Stabilis Solutions (SLNG) Q4 2024 earnings summary
Event summary combining transcript, slides, and related documents.
Q4 2024 earnings summary
16 Dec, 2025Executive summary
Achieved strong operational performance in 2024, focusing on asset optimization, operational efficiency, and capital structure improvements.
Achieved net income of $2.1 million in Q4 2024 and $4.6 million for the full year, reflecting improved profitability and margin expansion year-over-year.
Adjusted EBITDA reached $4.0 million in Q4 and $11.8 million for 2024, with margins of 23.2% and 16.1% respectively.
Expanded commercial teams and invested in infrastructure, especially along the U.S. Gulf Coast, to support growth in marine, aerospace, and distributed power markets.
Over 80% of 2024 capital expenditures were directed toward growth investments, enhancing manufacturing and logistics capabilities.
Financial highlights
Q4 revenue decreased 4% year-over-year to $17.3 million, mainly due to lower oil and gas customer revenues and natural gas prices, partially offset by strong growth in aerospace, power generation, and marine bunkering.
Q4 net income was $2.1 million ($0.11 per diluted share), up from $1.4 million ($0.08 per share) in Q4 2023; full-year net income was $4.6 million, up from $0.1 million in 2023.

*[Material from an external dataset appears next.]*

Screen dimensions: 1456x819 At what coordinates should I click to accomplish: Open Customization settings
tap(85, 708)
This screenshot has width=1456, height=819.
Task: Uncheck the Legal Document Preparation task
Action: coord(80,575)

Q4 adjusted EBITDA reached a record $4 million, with a margin of 23.2%, up from 16% last year; full-year adjusted EBITDA was $11.8 million, up from $6.8 million in 2023.
Full-year revenue was $73.3 million, up 0.2% year-over-year; operating expenses for the year decreased to $69.9 million from $73.9 million in 2023.
Generated $13.7 million in cash from operations in 2024, exceeding 100% EBITDA conversion.
Outlook and guidance
Committed to disciplined capital allocation and operational efficiency, with a focus on growth in marine, aerospace, and distributed power.
Positioned for accelerated growth in 2025, leveraging expanded LNG solutions and increased demand across diverse end markets.
Maintenance CapEx expected to remain stable at $1.5–$2 million annually; larger CapEx anticipated for future growth projects pending FID decisions.
Timing and deployment of new liquefaction capacity depend on customer contracts and financing, with a potential 9–12 month construction window post-FID.
Actively engaged with potential debt and project financing partners to support strategic growth capital needs.